Tue 17 Mar 2026 01.00

Image: AAP/Rebecca Le May
In the lead up to the Australian Budget, reporting in the AFR shows leading Australian economists including former Deloitte partner Chris Richardson and former head of the ACCC Rod Simms have called for big increases in tax on the gas industry in the light of rising gas prices caused by the Iran war.
Both are scathing of current arrangements.
Chris Richardson said,
“Yet again, there will be a spike in national income thanks to gas earnings and yet again, Australia will receive a woefully inadequate share of it. It is an important reminder that generations of Australian politicians have failed to get our taxing of gas right.”
Rod Simms said:
“When you get a horrible situation like this, which just happens to boost the coffers of world’s biggest companies, and the gains don’t even come to the Australian people, that is a great shame. I don’t think [the benefit to the budget] is going to be that big at all.”
Challenger Chief Economist Johnathan Kearns said, “Australia is a net energy exporter, however it will not benefit from this energy price shock,”

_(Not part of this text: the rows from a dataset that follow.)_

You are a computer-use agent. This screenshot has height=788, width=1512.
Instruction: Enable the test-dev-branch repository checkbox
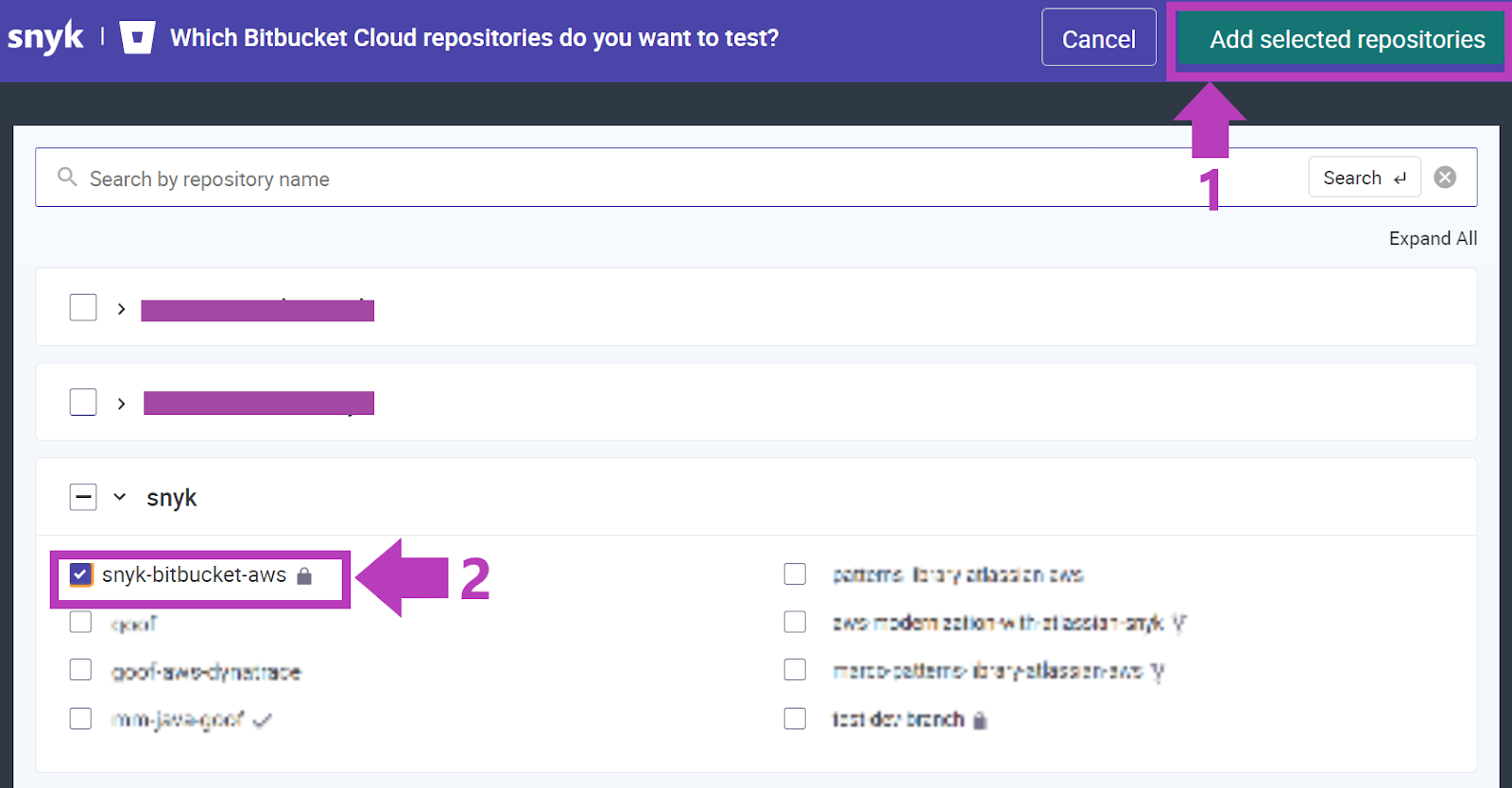coord(795,719)
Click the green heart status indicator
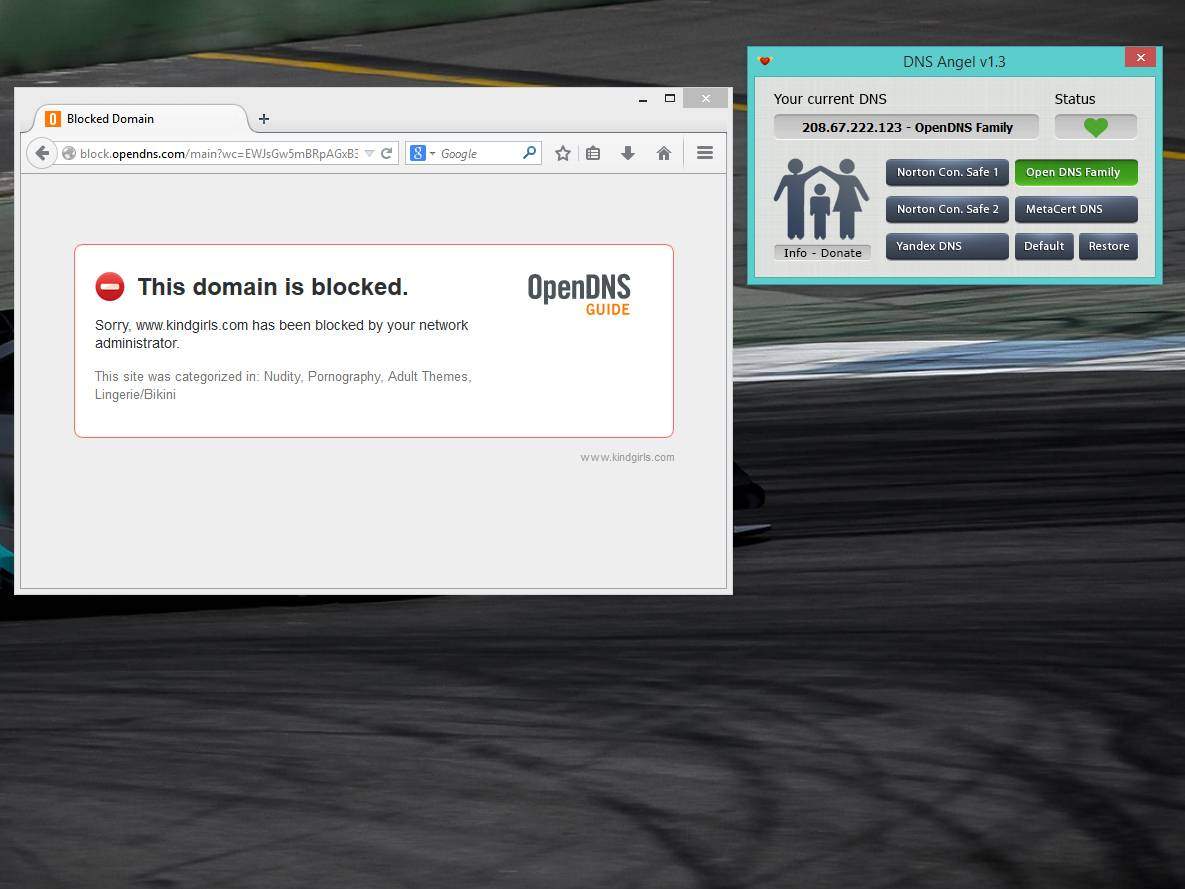This screenshot has width=1185, height=889. point(1095,127)
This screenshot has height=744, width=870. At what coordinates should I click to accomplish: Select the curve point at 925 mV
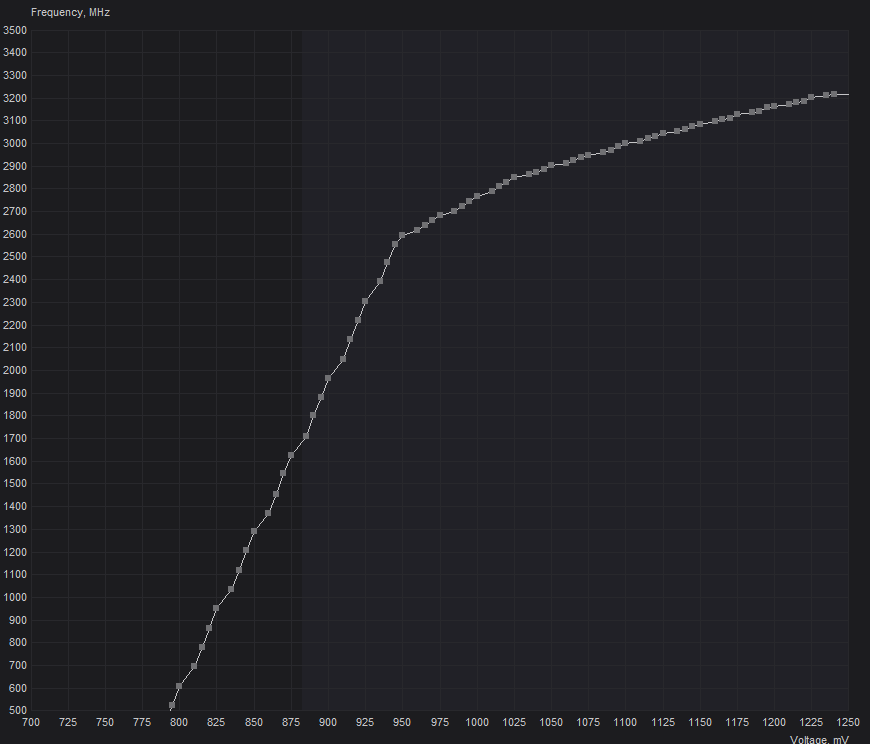[x=365, y=301]
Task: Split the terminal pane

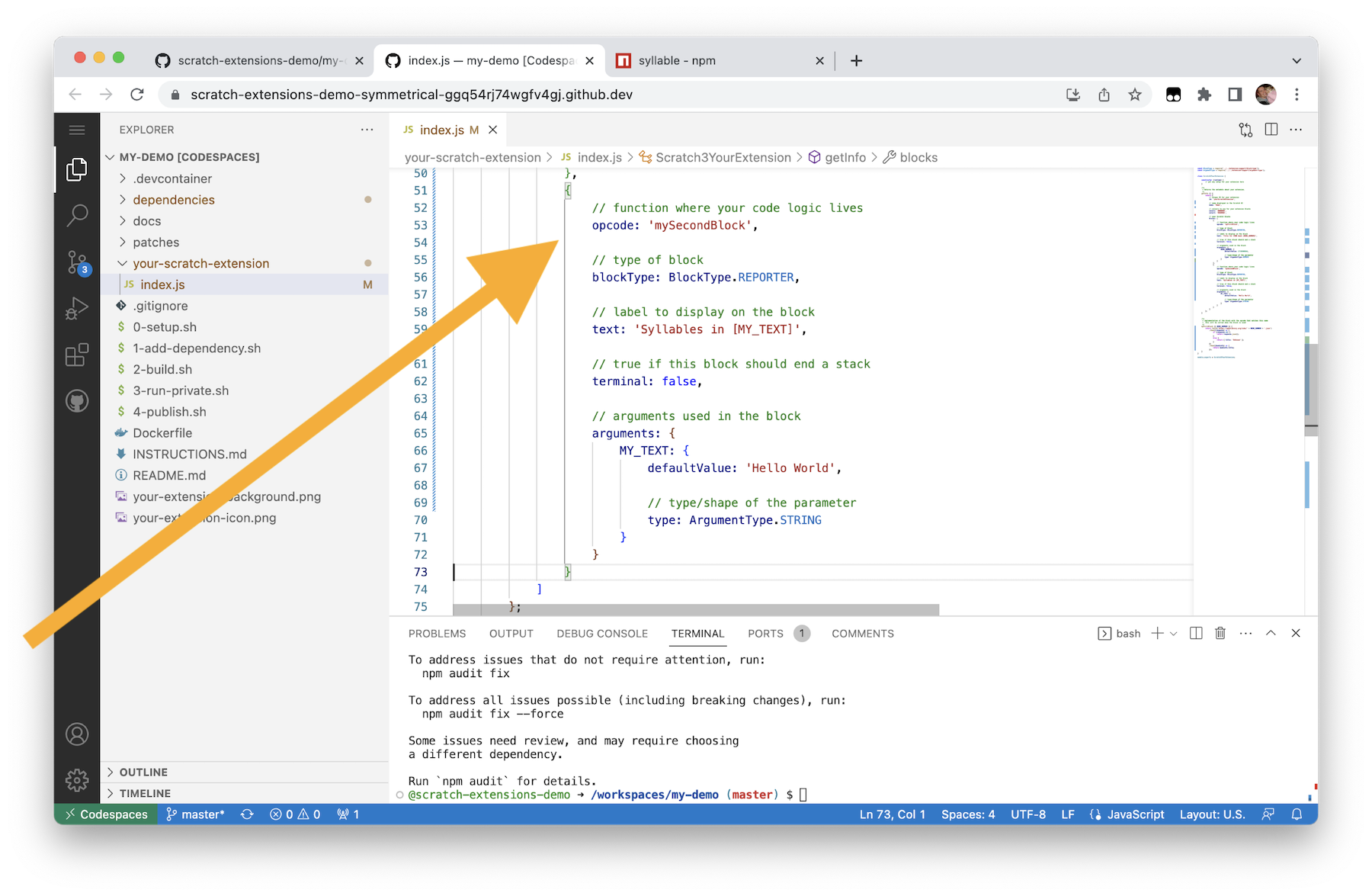Action: tap(1195, 633)
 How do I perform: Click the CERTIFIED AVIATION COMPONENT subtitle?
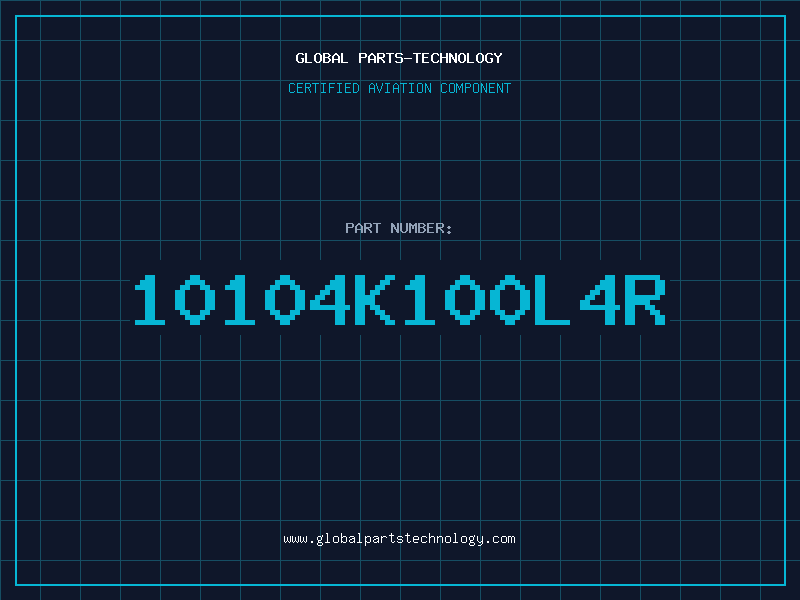399,88
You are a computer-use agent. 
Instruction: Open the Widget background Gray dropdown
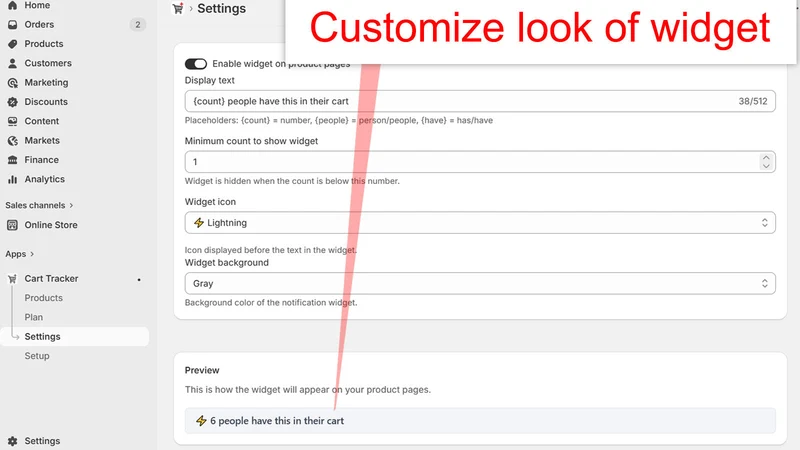coord(480,284)
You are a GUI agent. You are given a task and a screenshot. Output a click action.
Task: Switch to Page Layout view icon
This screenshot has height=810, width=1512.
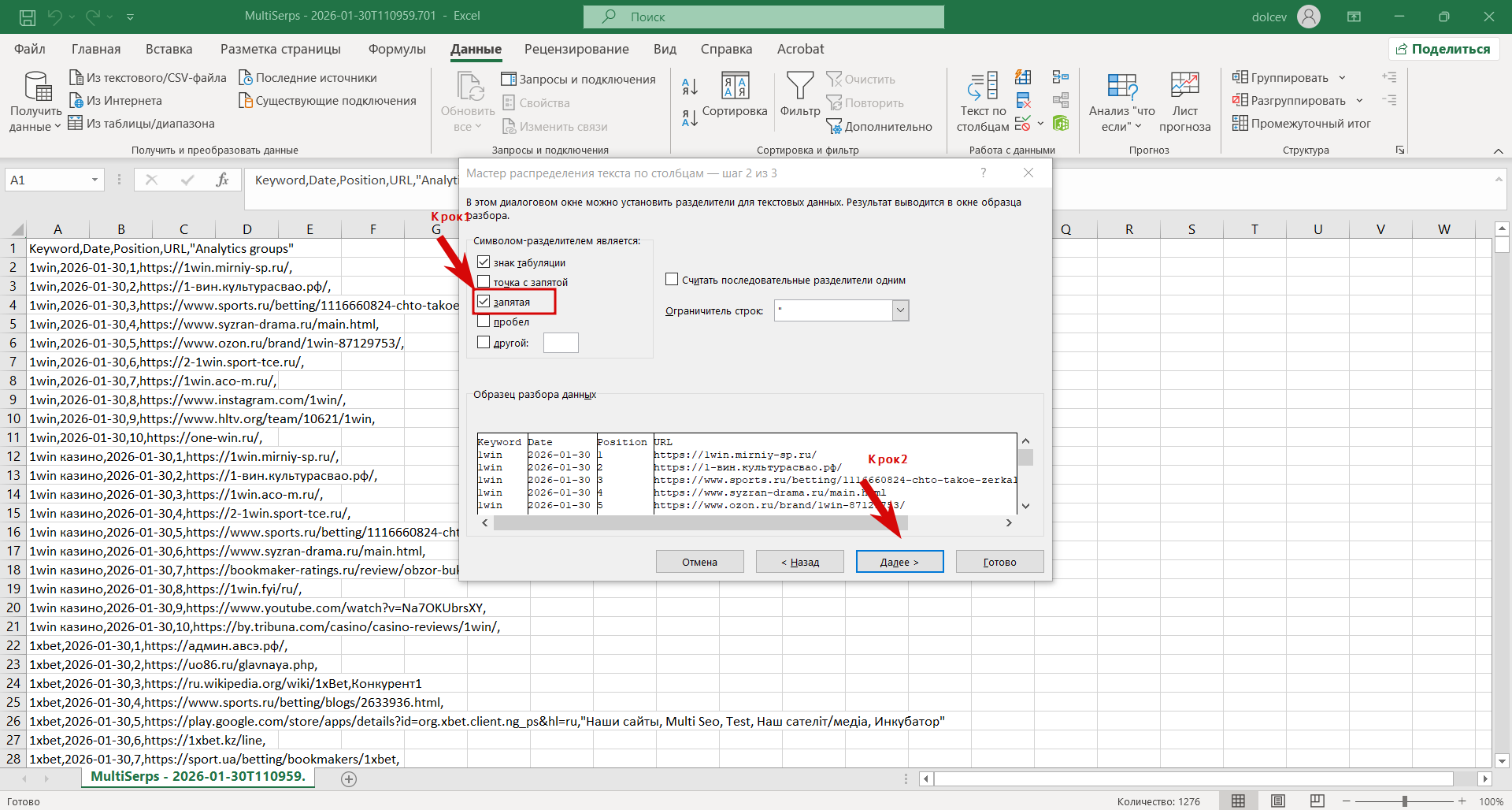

Even the RBA deputy governor Andrew Hauser has acknowledged that taxes on gas companies are “not a huge share of total government receipts”.
The petroleum resource rent tax (PRRT) is meant to ensure a return for Australians from windfall “super-profits,” gas companies receive from the export of our gas resources, particularly during periods of high oil and gas prices as has happened during the Ukraine War and the current war in Iran.
However it captured virtually none of the $100 billion windfall profits going to global gas giants exporting Australia’s gas following the Russian invasion of Ukraine, because astonishingly, as of 2023 no gas exporter had ever paid PRRT, despite the tax being in place for over three decades.
Australia allows the export of over 80% of its gas production and is one of the largest gas exporters in the world. Yet Australian students pay more in HECs repayments than the gas industry pays in PRRT. The Australian beer excise also raises more than the PRRT.
The Government made changes to the PRRT in 2023, but they have had little effect.
The Superpower Institute chaired by Rod Simms has proposed a 40% tax on the cash flows of oil and gas companies, which it says would raise $18.6 billion in additional revenue.
This proposal joins the proposal for a 25% tax on gas exports that would raise around $17 billion annually proposed by the ACTU, and supported by David Pocock, the Greens, the Australia Institute and others.
One Nation have proposed imposing royalties on all gas production which would raise $13 billion annually. Australia Institute research has shown the Australian Government does not impose royalties on over half the gas exported from Australia, effectively giving the gas a way for free. The Australia Institute also supports imposing royalties on the gas industry.
Australia Institute polling has shown strong public support across the political spectrum for a 25% tax on the gas exports, including in the seat of Farrer where 75% of voters support a 25% tax on gas exporters.
It would be deeply ironic if the Australian Government chose to accept the forecast budget deficit for the May budget, while letting massive windfall gains flow to the gas industry without benefiting Australians.